Events and programmes[edit]

  • The Video Heads group visited Ljubljana on its return from the April Meetings in 1975. It fascinated everyone with a van full of video technology, and with their works and a video version of the cult film Yellow Submarine by Richard Lester, which was screened for a group of Ljubljana artists in Tomaž Brejc and Taja Vidmar's apartment.
  • A screening of works by Miha Vipotnik, and a photo-documentation and screening of works by Nuša and Srečo Dragan, were organised at ŠKUC Student Cultural and Arts Centre (later ŠKUC Gallery) at Stari Trg 21, 1979. Comprehensive catalogue with texts by the artists and Tomaž Brejc was also published for the occasion.
  • A presentation of video works by Richard Krieshe in Cankarjev Dom, 1982.
  • Media Provocation in the 80s exhibition of Yugoslav video art organised by Nuša and Srečo Dragan in the ZDSLU (Association of Societies of Slovene Fine Artists) Gallery, 1982.

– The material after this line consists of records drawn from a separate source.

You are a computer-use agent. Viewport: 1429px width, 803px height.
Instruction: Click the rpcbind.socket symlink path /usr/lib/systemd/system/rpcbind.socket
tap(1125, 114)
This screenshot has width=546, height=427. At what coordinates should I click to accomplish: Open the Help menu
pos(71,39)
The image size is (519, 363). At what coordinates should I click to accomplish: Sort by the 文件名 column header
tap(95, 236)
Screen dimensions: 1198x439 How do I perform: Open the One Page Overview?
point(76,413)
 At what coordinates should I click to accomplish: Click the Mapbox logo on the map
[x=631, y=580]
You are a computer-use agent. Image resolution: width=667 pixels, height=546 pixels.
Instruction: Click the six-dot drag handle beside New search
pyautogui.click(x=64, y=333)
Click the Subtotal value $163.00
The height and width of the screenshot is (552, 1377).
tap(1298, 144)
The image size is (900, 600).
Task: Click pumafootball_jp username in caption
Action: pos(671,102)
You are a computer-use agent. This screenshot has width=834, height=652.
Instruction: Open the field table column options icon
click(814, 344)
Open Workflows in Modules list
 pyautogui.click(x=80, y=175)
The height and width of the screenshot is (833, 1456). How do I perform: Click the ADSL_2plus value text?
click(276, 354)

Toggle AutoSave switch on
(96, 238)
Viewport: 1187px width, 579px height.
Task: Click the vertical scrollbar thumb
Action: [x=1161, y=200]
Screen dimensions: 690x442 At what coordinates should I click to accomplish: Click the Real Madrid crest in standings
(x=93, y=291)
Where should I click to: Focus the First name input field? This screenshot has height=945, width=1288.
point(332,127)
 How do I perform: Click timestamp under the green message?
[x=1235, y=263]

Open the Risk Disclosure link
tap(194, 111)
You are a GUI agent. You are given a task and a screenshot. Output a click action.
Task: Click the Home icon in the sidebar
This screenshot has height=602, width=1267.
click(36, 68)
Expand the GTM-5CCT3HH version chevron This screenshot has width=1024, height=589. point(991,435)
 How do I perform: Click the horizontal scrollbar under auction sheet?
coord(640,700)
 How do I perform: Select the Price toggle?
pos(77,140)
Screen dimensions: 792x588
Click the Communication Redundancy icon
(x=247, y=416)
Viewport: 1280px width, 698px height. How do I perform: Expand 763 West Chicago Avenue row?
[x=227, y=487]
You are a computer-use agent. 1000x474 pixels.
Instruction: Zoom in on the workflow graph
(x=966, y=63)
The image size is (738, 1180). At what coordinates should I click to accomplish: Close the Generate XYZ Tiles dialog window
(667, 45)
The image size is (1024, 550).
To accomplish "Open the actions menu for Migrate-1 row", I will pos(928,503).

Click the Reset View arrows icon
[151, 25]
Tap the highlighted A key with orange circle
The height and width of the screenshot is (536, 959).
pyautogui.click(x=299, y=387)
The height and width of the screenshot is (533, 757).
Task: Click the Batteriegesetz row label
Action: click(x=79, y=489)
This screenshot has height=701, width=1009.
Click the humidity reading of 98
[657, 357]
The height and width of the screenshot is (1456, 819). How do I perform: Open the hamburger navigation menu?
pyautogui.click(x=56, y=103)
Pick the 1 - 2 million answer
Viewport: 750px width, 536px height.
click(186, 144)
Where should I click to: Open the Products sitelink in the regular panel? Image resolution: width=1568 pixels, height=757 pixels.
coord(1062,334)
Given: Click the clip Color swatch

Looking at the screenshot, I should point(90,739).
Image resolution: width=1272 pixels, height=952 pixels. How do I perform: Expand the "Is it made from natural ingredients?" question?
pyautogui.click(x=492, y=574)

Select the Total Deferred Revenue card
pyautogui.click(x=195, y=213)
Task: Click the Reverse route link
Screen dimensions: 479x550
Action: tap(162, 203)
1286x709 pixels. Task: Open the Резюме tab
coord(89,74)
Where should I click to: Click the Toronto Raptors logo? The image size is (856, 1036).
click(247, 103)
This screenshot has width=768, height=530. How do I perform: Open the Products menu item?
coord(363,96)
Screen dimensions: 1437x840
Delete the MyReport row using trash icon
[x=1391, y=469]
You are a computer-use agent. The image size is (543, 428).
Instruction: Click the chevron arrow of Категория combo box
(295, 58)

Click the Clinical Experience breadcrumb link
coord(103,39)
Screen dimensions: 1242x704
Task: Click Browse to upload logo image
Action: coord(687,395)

  • Video CD international video biennial organised by Cankarjev Dom in Ljubljana; 1983-1989, four biennials in total. The very first event resulted in the introduction of video into Slovene institutions, enabled links with guest artists and curators, and stimulated the gradual assertion of Slovene video internationally. It presented foreign video art and television creations, and enabled production within a video workshop at a temporary video studio. Miha Vipotnik, the director of the festival, endeavoured - unsuccessfully - for several years to establish a permanent international video centre at Cankarjev Dom. The main attractions at the video workshop were the Australian artists Robert Randall and Frank Bendinelli, who created A Foreign Affair video in collaboration with students of the Ljubljana Academy of Fine Arts. This was the first acquaintance with the blue key procedure, the layering of background surfaces and actions, in Slovenia. They shot small collages rather than real settings, and these collages became settings for scenes acted out by actors in an entirely blue room. They also did two video installations in the ŠKUC Gallery, screened their videos, and talked about their work and the Australian video scene. The 1989 biennial was organised by Marina Gržinić, was held in Cankarjev Dom.
  • In 1983, FV Video presented a spectacular media programme to an audience of several thousand at the Novi Rock/New Rock `83 festival in Križanke. The programme brought together mass entertainment and art through the use of new technologies: columns of TV sets were placed on the stage to `enhance' the stage events, and during breaks they screened music videos, art videos and real-time interviews with members of the bands. All shots were also screened on two large video screens with an independent PA system in the entrance court of Križanke. FV Video documented and produced similar programmes for other events (e.g., a symposium entitled What is Alternative?). And Marijan Osole-Max was in charge of the simultaneous screening of the Casus belli performance by Marko Kovačič on two monitors in the window of ŠKUC Gallery for numerous spectators on the street.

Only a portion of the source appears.